Problem requirements
When a picture appears among the records, leave it out, and copy all else exactly.

-- Material for this exercise follows --

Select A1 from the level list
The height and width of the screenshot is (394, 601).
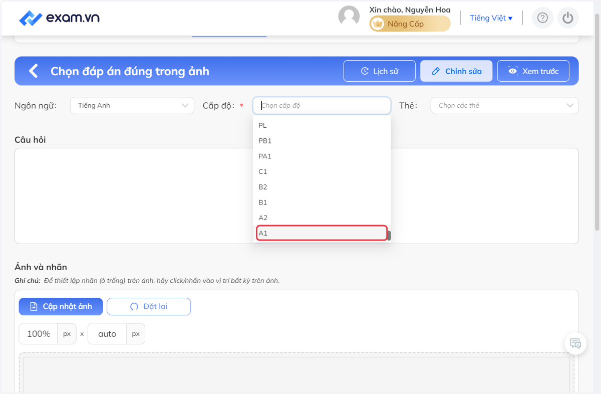[x=322, y=233]
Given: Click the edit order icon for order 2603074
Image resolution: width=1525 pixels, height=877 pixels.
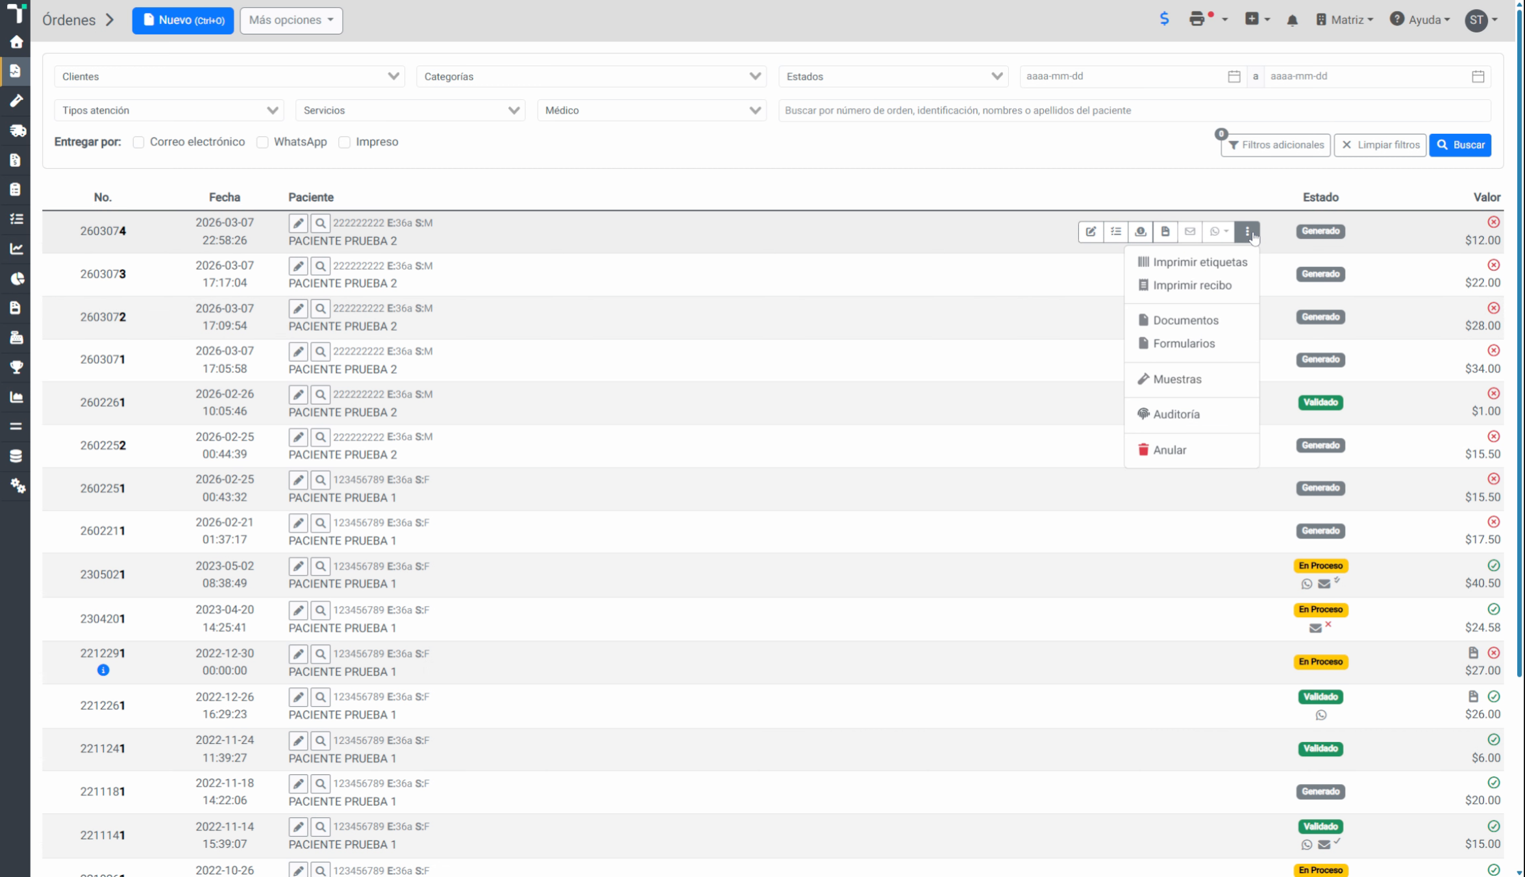Looking at the screenshot, I should 1091,231.

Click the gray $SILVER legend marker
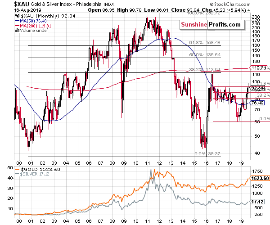click(17, 174)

-- Material for this exercise concluded --

Exercise answer
Select A1 from the level list
The height and width of the screenshot is (394, 601).
[x=322, y=233]
Given: Click the edit order icon for order 2603074
Image resolution: width=1525 pixels, height=877 pixels.
Looking at the screenshot, I should 1091,231.

Click the gray $SILVER legend marker
click(17, 174)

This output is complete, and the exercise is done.